** begin **

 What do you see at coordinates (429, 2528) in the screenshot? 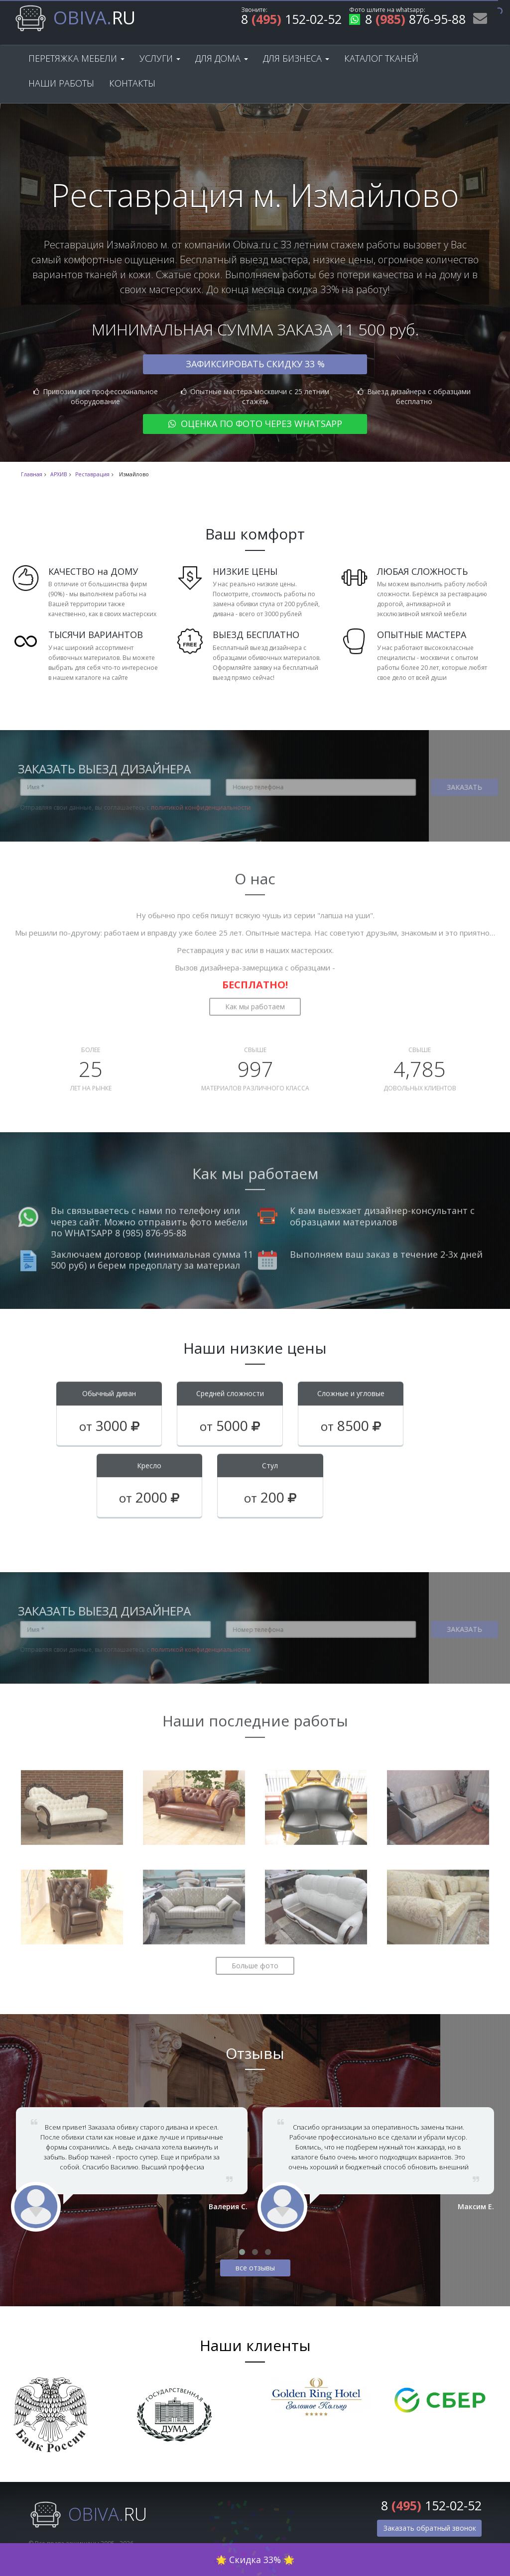
I see `Заказать обратный звонок` at bounding box center [429, 2528].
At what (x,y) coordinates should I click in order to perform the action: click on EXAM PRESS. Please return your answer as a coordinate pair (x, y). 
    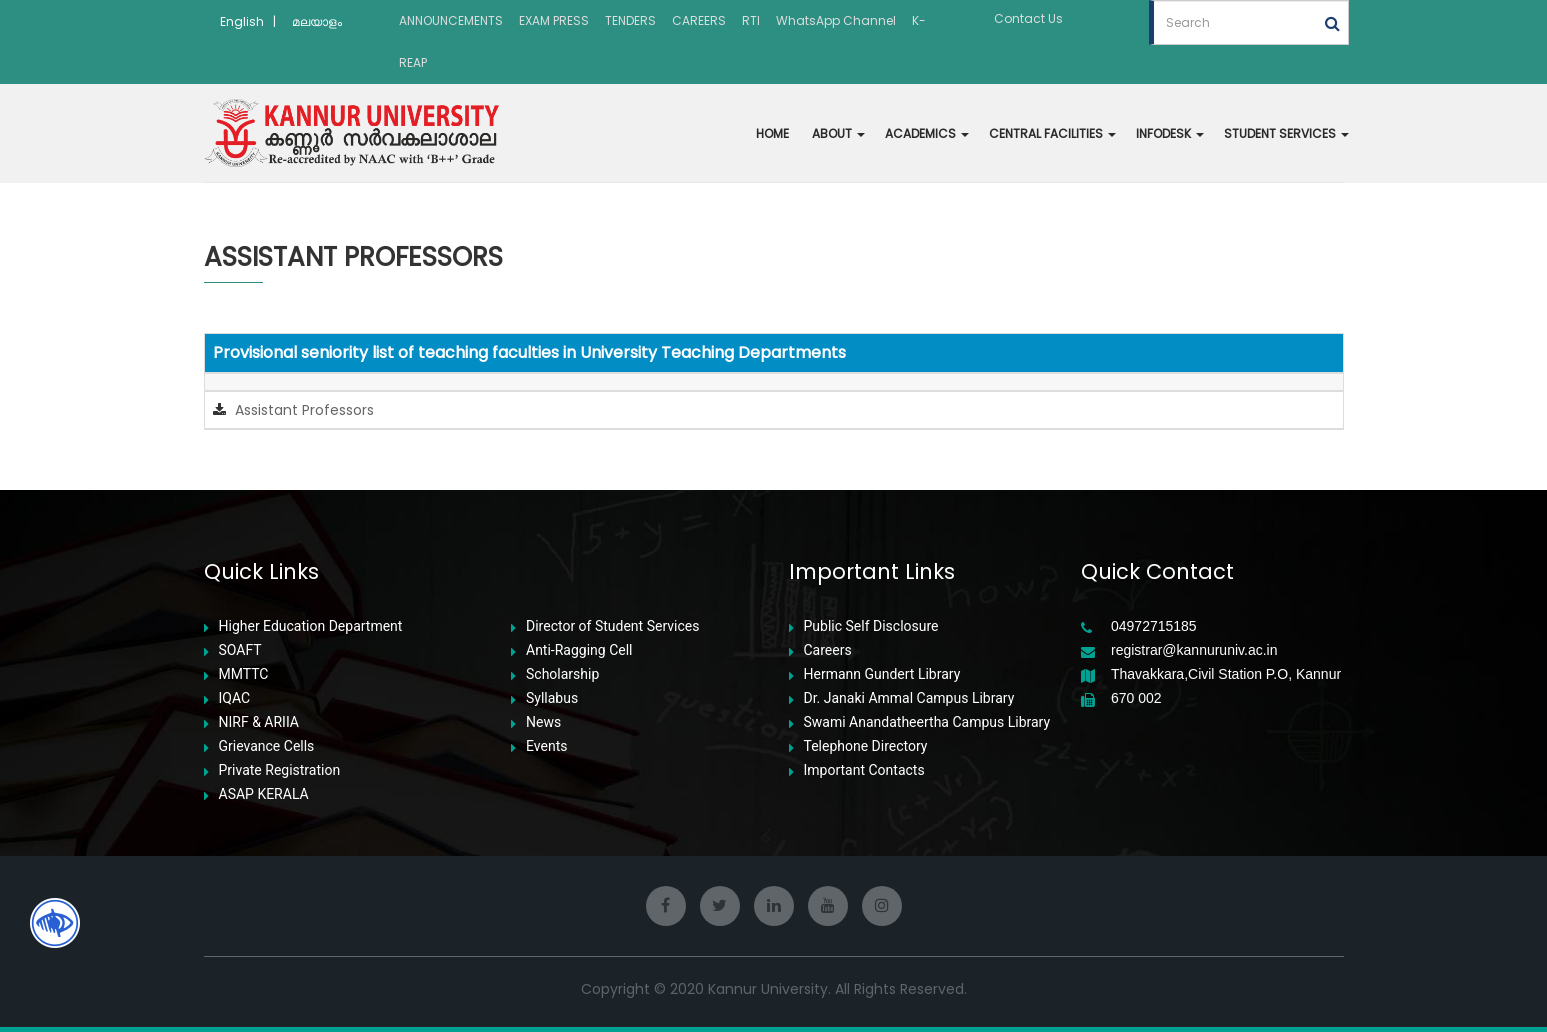
    Looking at the image, I should click on (554, 20).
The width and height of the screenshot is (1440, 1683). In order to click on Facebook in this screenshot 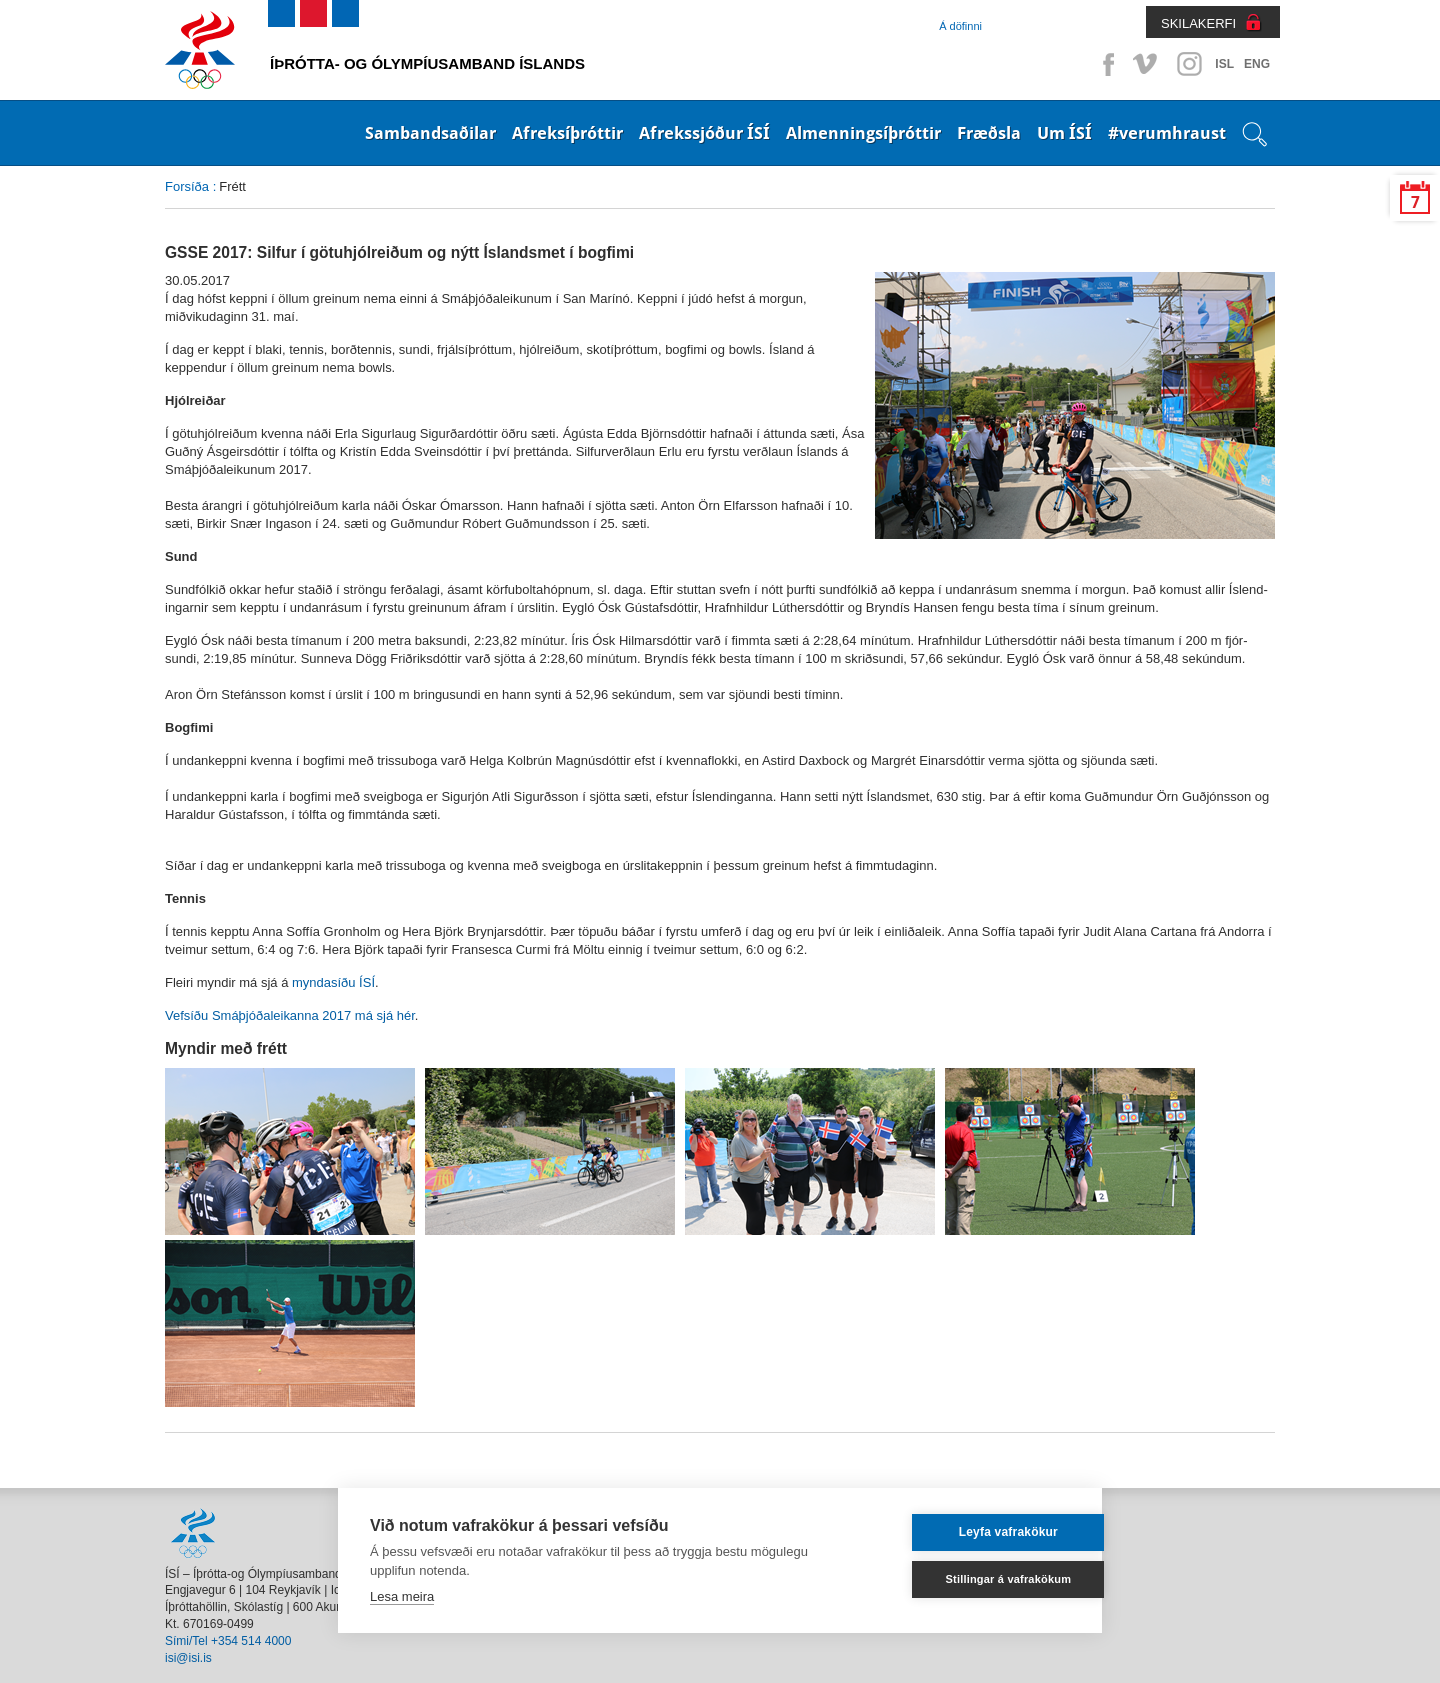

** end **

--- Challenge ---
Rewrite all of the data above, changing "screenshot" to "image" everywhere it appears and keeping everything else the same. Leave the pictures out of your version.

--- Result for this task ---
 What do you see at coordinates (429, 2528) in the image? 
I see `Заказать обратный звонок` at bounding box center [429, 2528].
At what (x,y) coordinates should I click in order to perform the action: click on EXAM PRESS. Please return your answer as a coordinate pair (x, y). 
    Looking at the image, I should click on (554, 20).
The width and height of the image is (1440, 1683). In order to click on Facebook in this image 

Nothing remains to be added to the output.